EX475, 2 GB, LE-1640
PC1: Vista-->W7 Ultimate/32, (D-Drive RAID-5 Array)
PC2: Lenovo Laptop, Win XP Home SP3
2xLinksys WRT54G v1.1 and 2xNetGear GS105 Gbit switch

John,
Many thanks for your work on this. I'm setting up a WHS and testing it. Two questions. On a small WHS system I have a total of 140Gigs of storage, 70 of which is free, When I run the robocopy backup script, the databases alone have exploded out to more than 100Gigs. Am I missing something here? Also for restores in the event of disaster recovery. Is the robocopy process just reversed for destinations?

I'm presuming the process would be:

Reinstall server
Recreate shares (or would that be necessary)
Recreate the users
Edit a copy of the automatic.bat file and run it.

Here is what I came up with for a server restore file

REM Stop the Drive Letter Service
NET STOP PDL

REM Stop the Backup Service
NET STOP WHSBackup

REM Select one copy method OR the other below.

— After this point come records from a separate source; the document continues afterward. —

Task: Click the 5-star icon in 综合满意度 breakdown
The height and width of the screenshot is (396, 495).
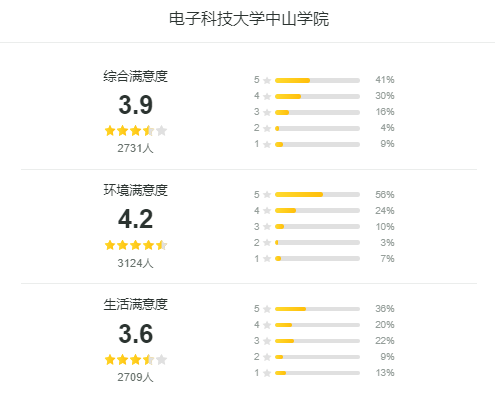Action: [x=267, y=80]
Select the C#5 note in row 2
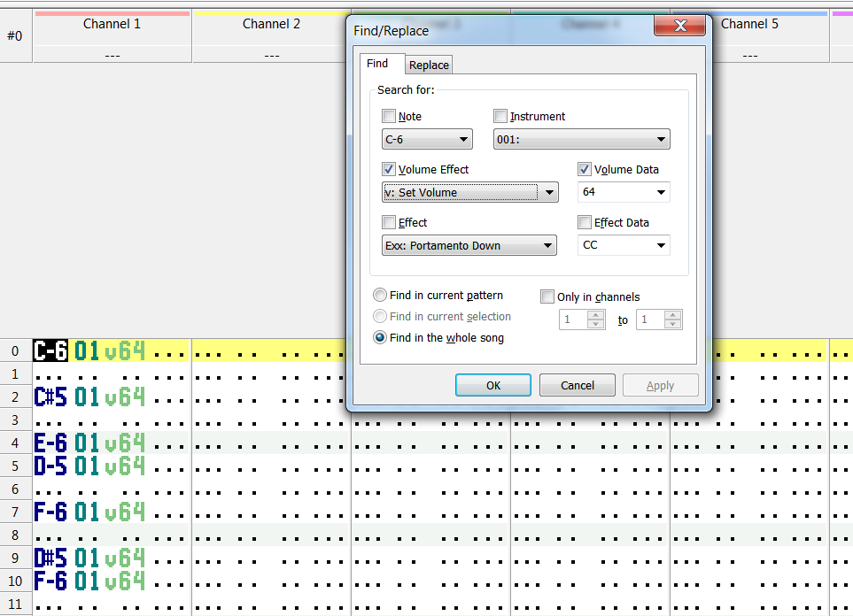This screenshot has width=853, height=616. coord(50,396)
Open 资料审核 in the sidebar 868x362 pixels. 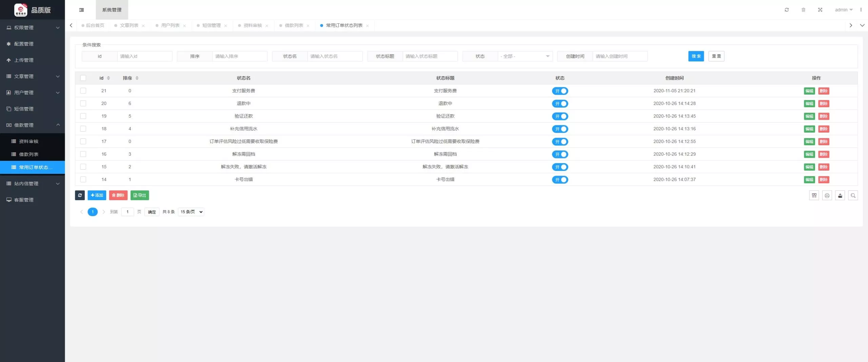(x=29, y=141)
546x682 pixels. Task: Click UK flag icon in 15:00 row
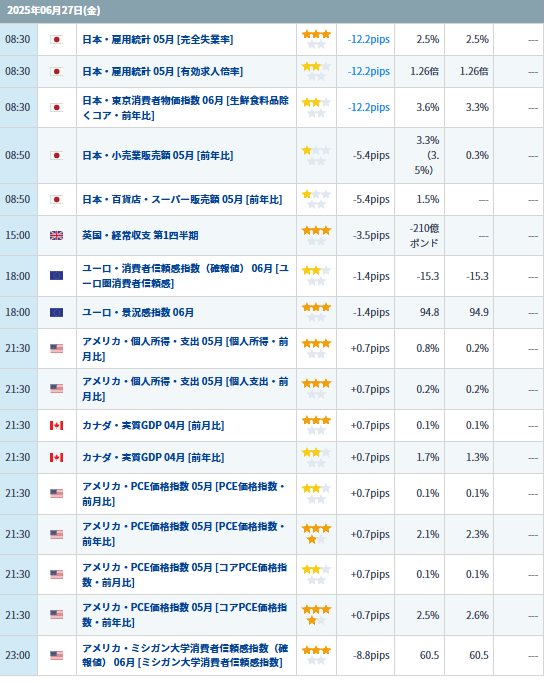click(57, 236)
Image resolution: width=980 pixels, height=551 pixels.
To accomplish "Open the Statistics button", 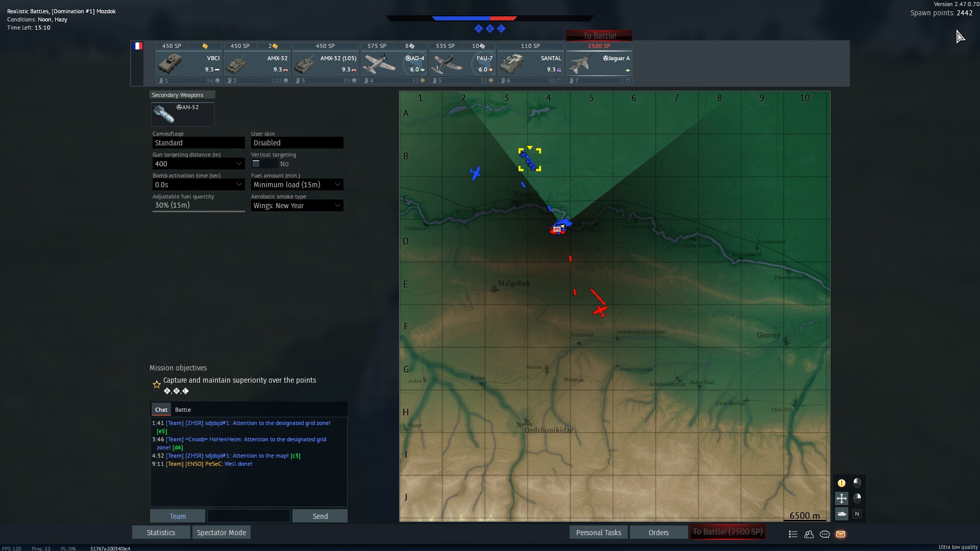I will (161, 533).
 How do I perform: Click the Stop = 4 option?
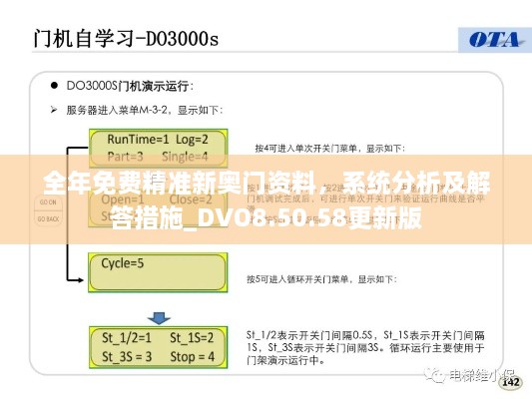(193, 357)
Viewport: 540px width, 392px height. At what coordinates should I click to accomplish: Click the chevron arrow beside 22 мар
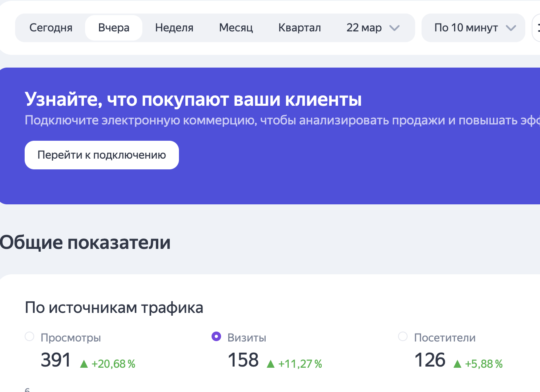pos(394,28)
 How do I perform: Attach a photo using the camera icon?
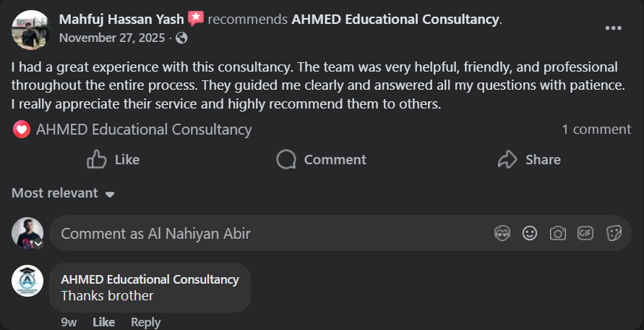tap(557, 233)
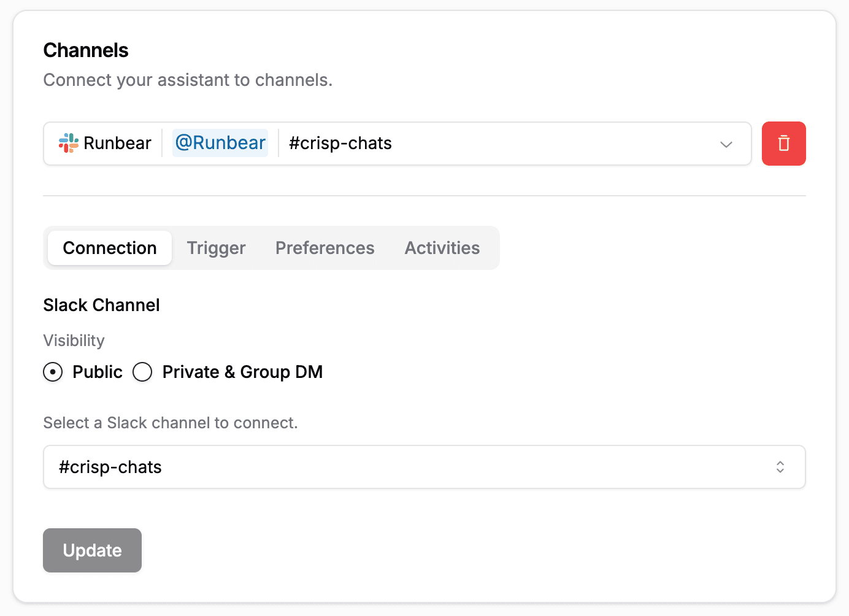Click the 'Public' label text

[98, 372]
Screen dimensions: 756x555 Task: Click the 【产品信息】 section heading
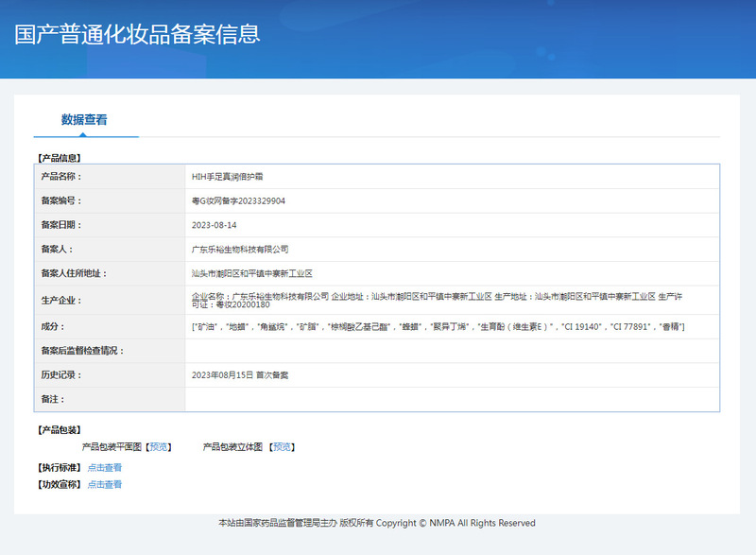coord(59,158)
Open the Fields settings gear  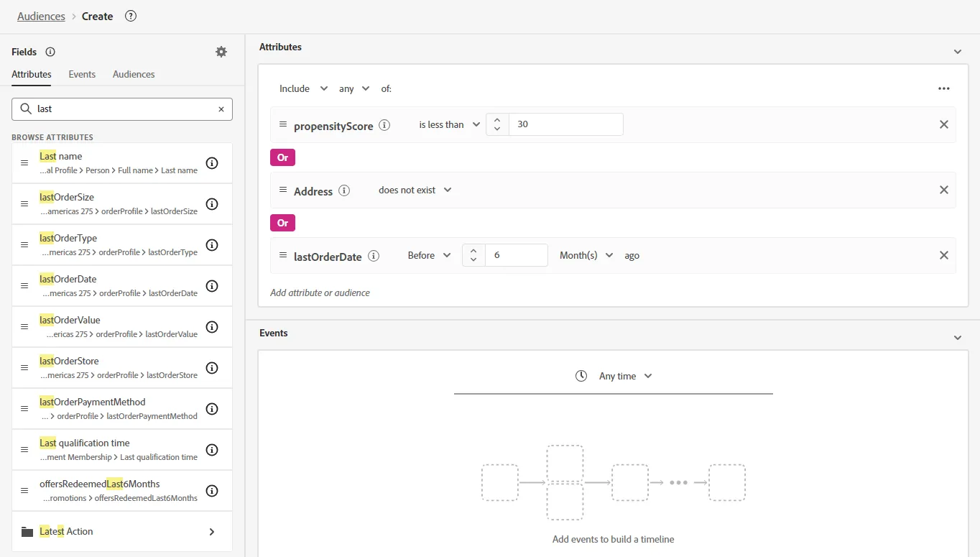point(221,52)
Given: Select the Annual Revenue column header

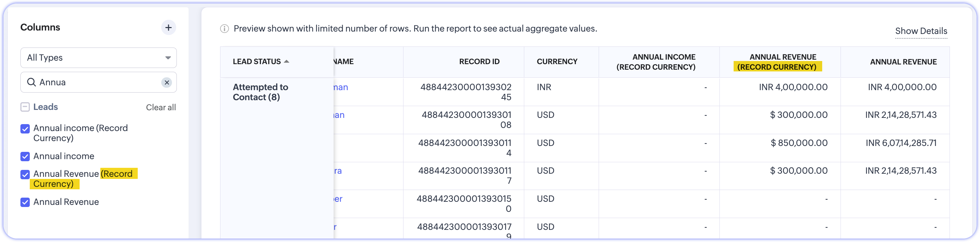Looking at the screenshot, I should (x=903, y=62).
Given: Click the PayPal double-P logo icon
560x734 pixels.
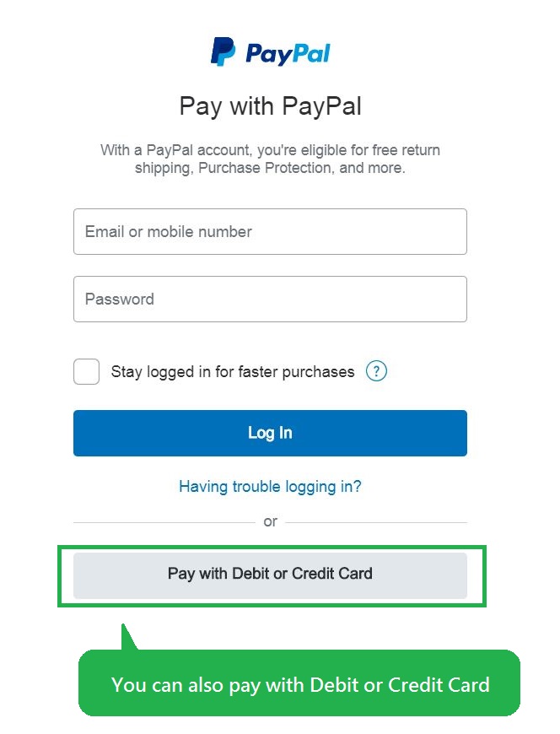Looking at the screenshot, I should (223, 51).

REM ROBOCopy the "backup" folder in Mirror Mode, Restartable, All attributes, No progress, 4 retries, 5 second wait between retries, Log to file, Console output
Robocopy e:\backups\{00008086-058D-4C89-AB57-A7F909A47AB4} D:\folders\{00008086-058D-4C89-AB57-A7F909A47AB4} /MIR /Z /COPYALL /NP /R:4 /W:5 /LOG:"D:\shares\Software\LogFiles\External-Backups.log" /TEE

REM Start the Backup Service
NET START WHSBackup

REM Start the Drive Letter Service
NET START PDL

REM Copy the “shares” folder in Mirror Mode, Restartable, All attributes, No progress, 4 retries, 5 second wait between retries, Log to file, Console output
Robocopy e:\backups D:\Shares /MIR /Z /COPYALL /NP /R:4 /W:5 /LOG:"D:\shares\Software\LogFiles\External-Shares.log" /TEE

Let me know what you think.

thank much
Michael

I dont know how difficult it would be for someone who does not work for the government to get a CAC card with valid certificates and a reader.
Me being in the military had the chance to get a CAC card reader with the program for free.
I have installed the software on all my computers and set them up so the only way to login is with a CAC card.
I have not try it in the server but i am thinking it should work. All my computer are encrypted so the back up are as well.
This make me fell safer than having a safety deposit box.
For those of you with privacy concerns might want to look into it. You might have to buy the hardware and software but its an small price to pay compared to having someone looking into your files. Just a thought.

_________________
Freedom is not only to do what you love, but to love what you do.